**YOUR INSTRUCTIONS:**
Beginning with the line that holds "Task: Check Enable on-screen display (OSD)", output every remaining line of the material below exactly, and include none of the pictures.

(DATA UNDER STUDY)

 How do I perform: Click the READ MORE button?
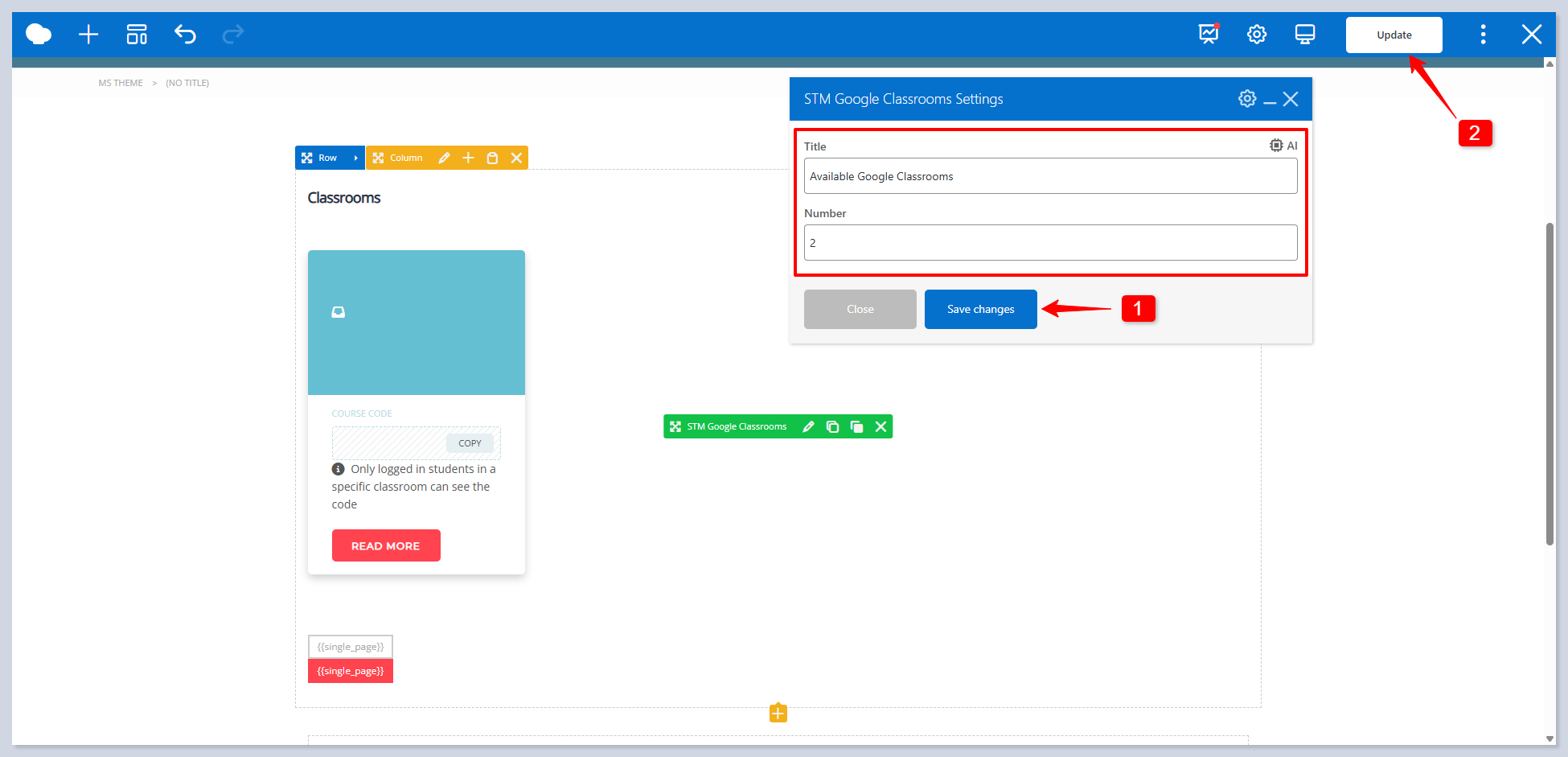386,545
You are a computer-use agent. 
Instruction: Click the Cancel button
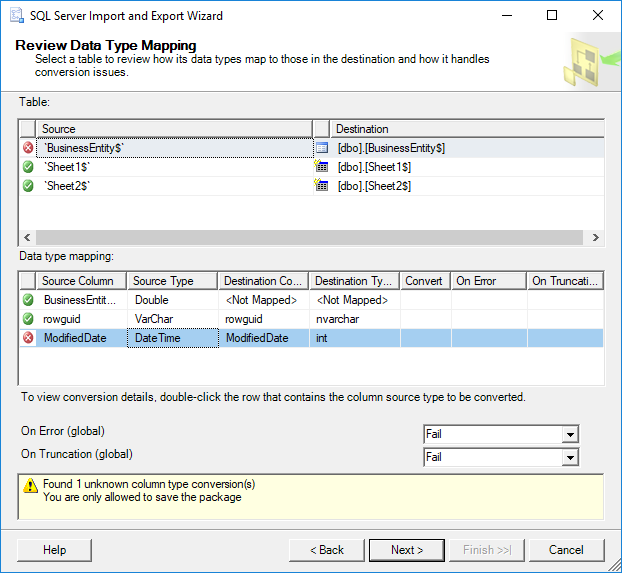pos(566,550)
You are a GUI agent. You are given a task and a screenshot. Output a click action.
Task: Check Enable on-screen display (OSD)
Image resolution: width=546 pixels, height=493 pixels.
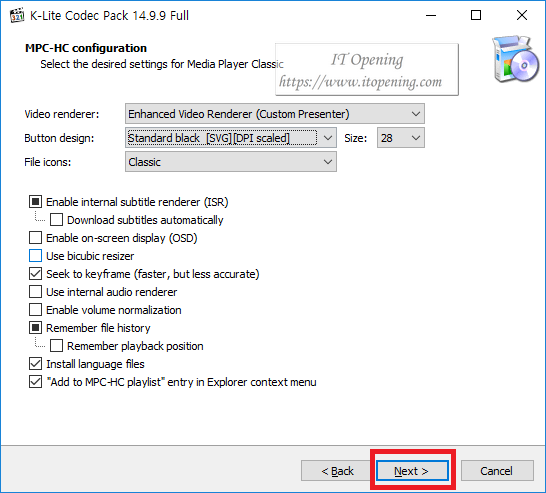pyautogui.click(x=36, y=238)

(End DATA UNDER STUDY)

**SOLUTION TO THIS TASK:**
Task: Check Enable on-screen display (OSD)
Image resolution: width=546 pixels, height=493 pixels.
pyautogui.click(x=36, y=238)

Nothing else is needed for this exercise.